Des gains de productivité plus importants

En période de reprise, la progression de l’investissement est toujours plus forte aux Etats-Unis qu’en Europe. Il en est de même pour les créations d’emplois. L’économie américaine en raison de son positionnement dans les hautes technologies génère des gains de productivité plus importants que celle de la zone euro. Depuis 1985, les gains de productivité se sont accrus de 95 % aux Etats-Unis contre 40 % au sein de la zone euro. La divergence des courbes est intervenue à partir des années 1995/2000 lors de la première révolution digitale.
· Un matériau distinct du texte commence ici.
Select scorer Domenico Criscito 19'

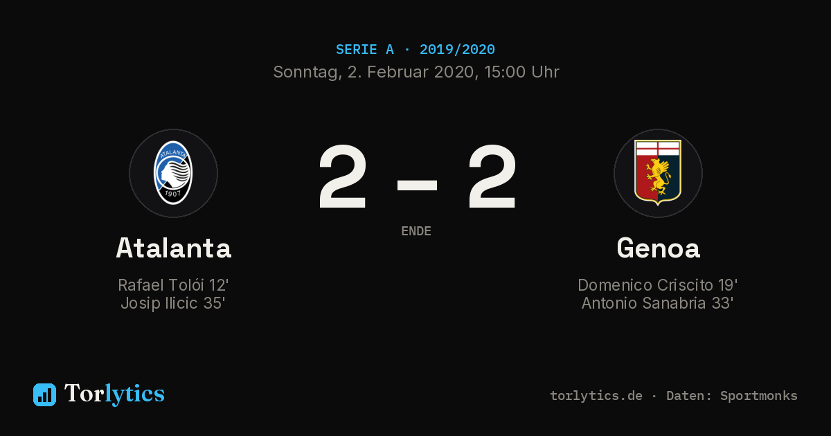658,285
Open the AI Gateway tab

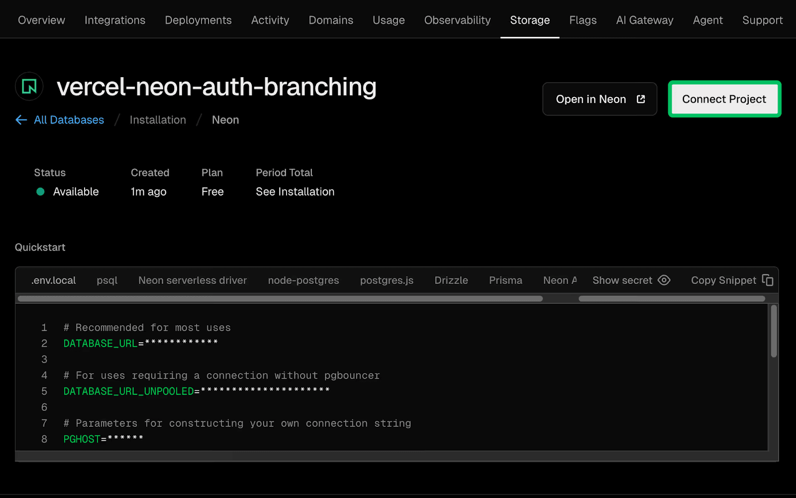tap(644, 20)
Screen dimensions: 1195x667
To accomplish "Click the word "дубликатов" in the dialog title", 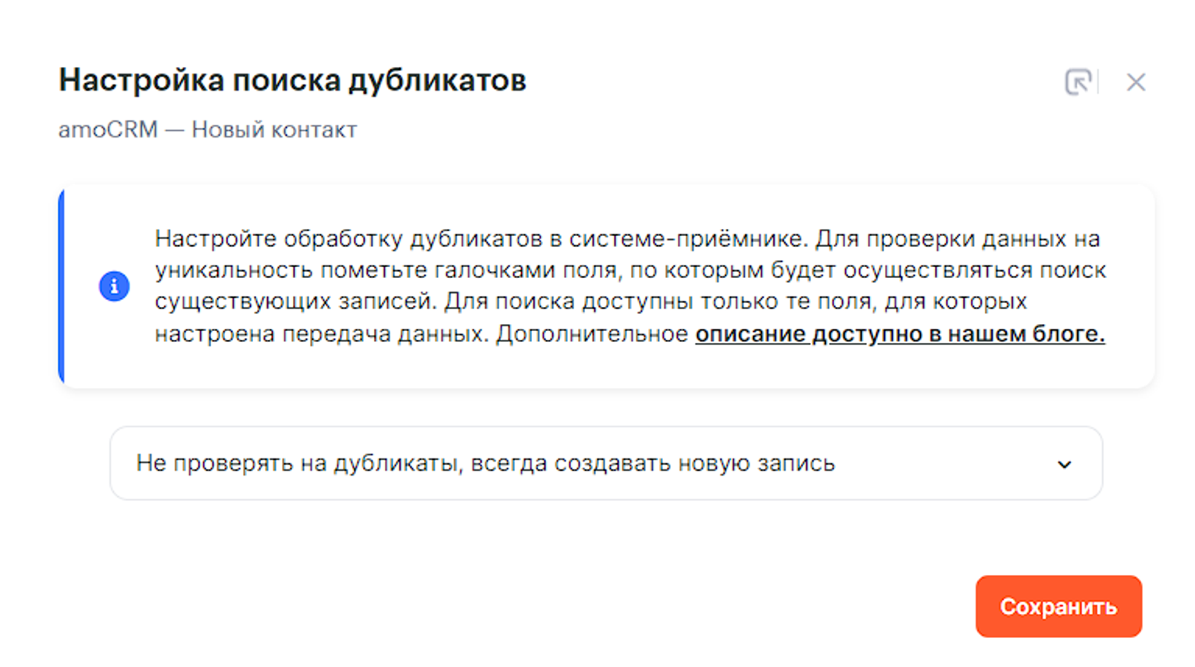I will click(x=437, y=80).
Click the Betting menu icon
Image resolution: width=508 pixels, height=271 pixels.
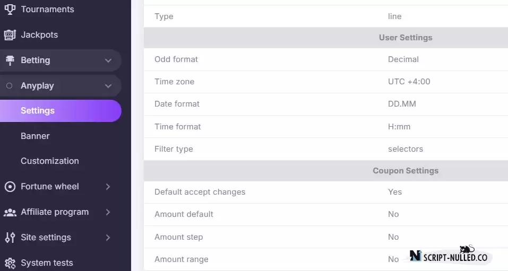(10, 60)
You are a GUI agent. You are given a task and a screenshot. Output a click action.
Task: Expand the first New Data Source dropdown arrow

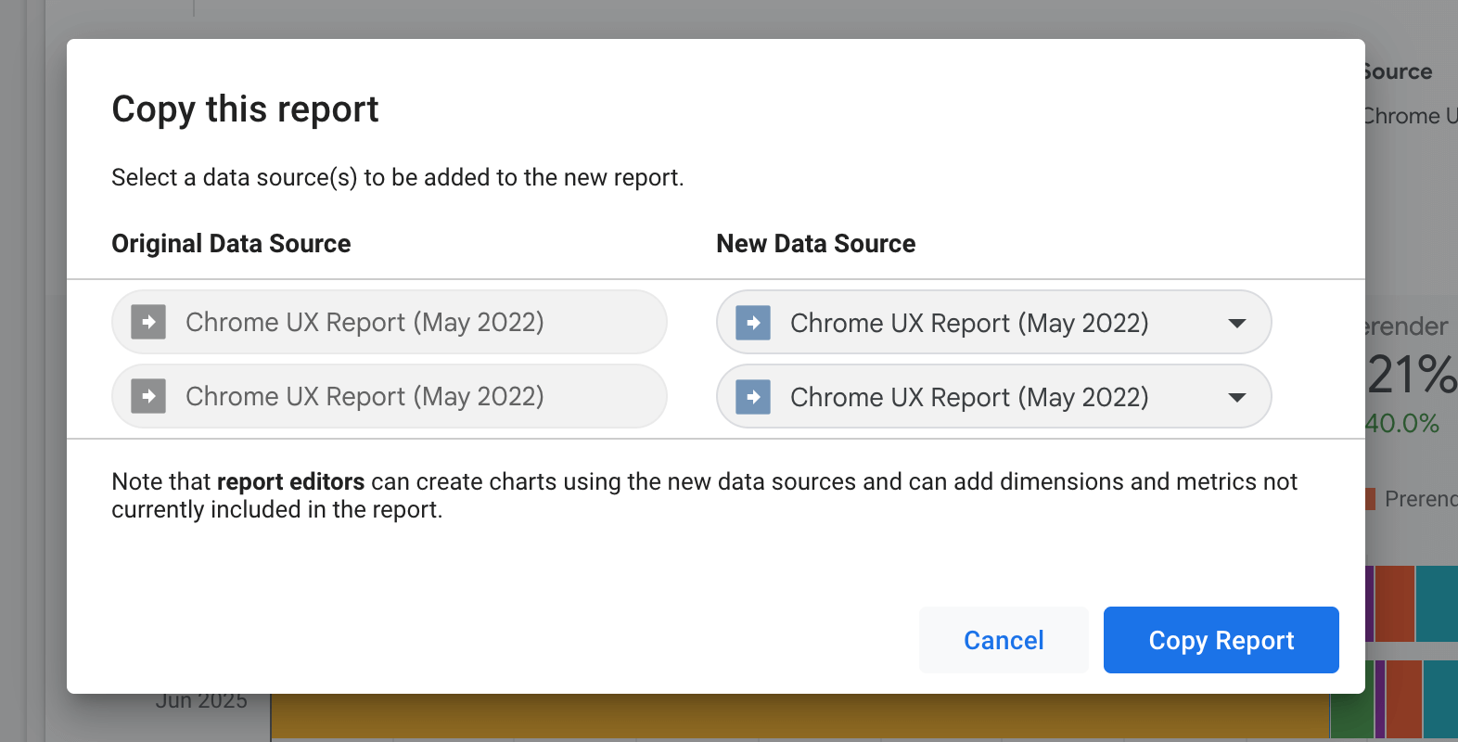1236,323
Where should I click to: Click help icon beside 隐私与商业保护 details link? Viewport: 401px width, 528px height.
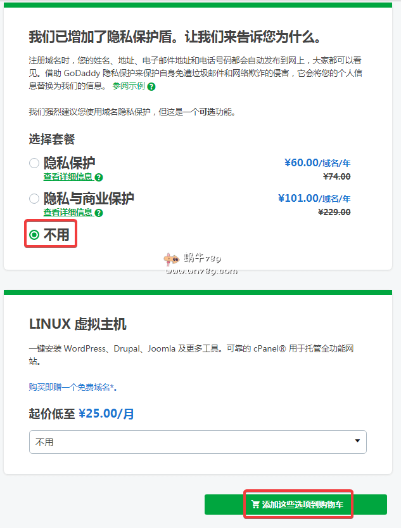click(x=99, y=213)
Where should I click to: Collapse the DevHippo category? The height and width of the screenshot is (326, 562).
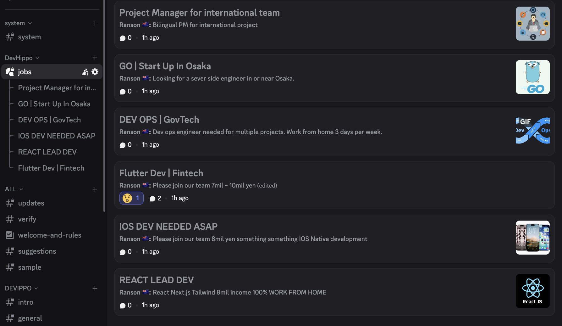point(22,58)
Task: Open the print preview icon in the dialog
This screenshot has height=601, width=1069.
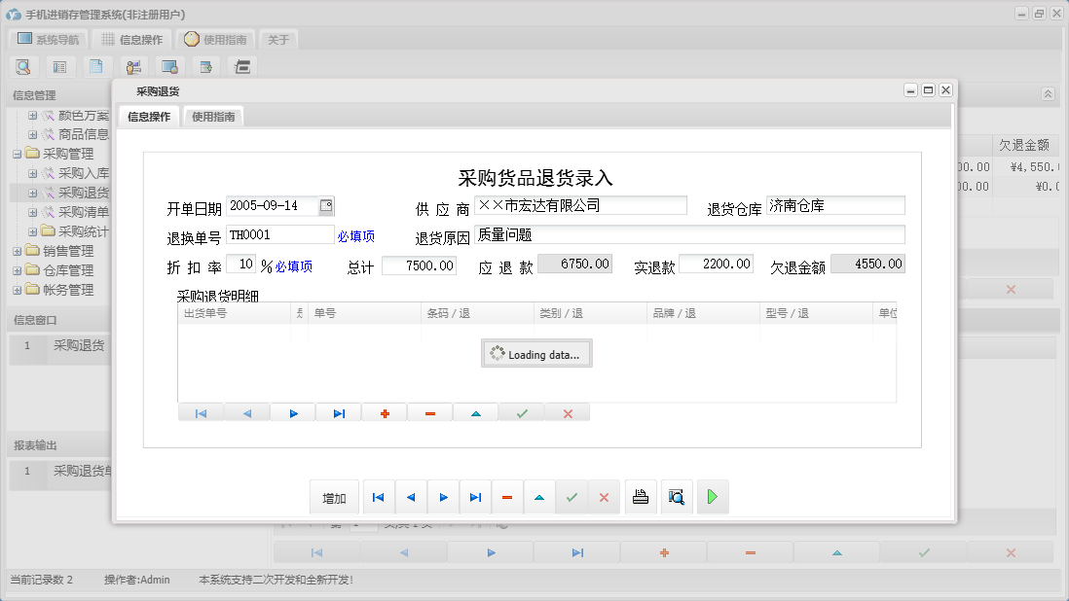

Les gains de productivité sont relativement étales en Europe depuis une dizaine d’années quand ils ont continué à augmenter aux Etats-Unis. La présence de gains de productivité rend la soutenabilité des dettes plus aisée aux Etats-Unis à la différence de l’Europe. Cette dernière est confrontée périodiquement à ce problème (1992-1995, 2010-2014).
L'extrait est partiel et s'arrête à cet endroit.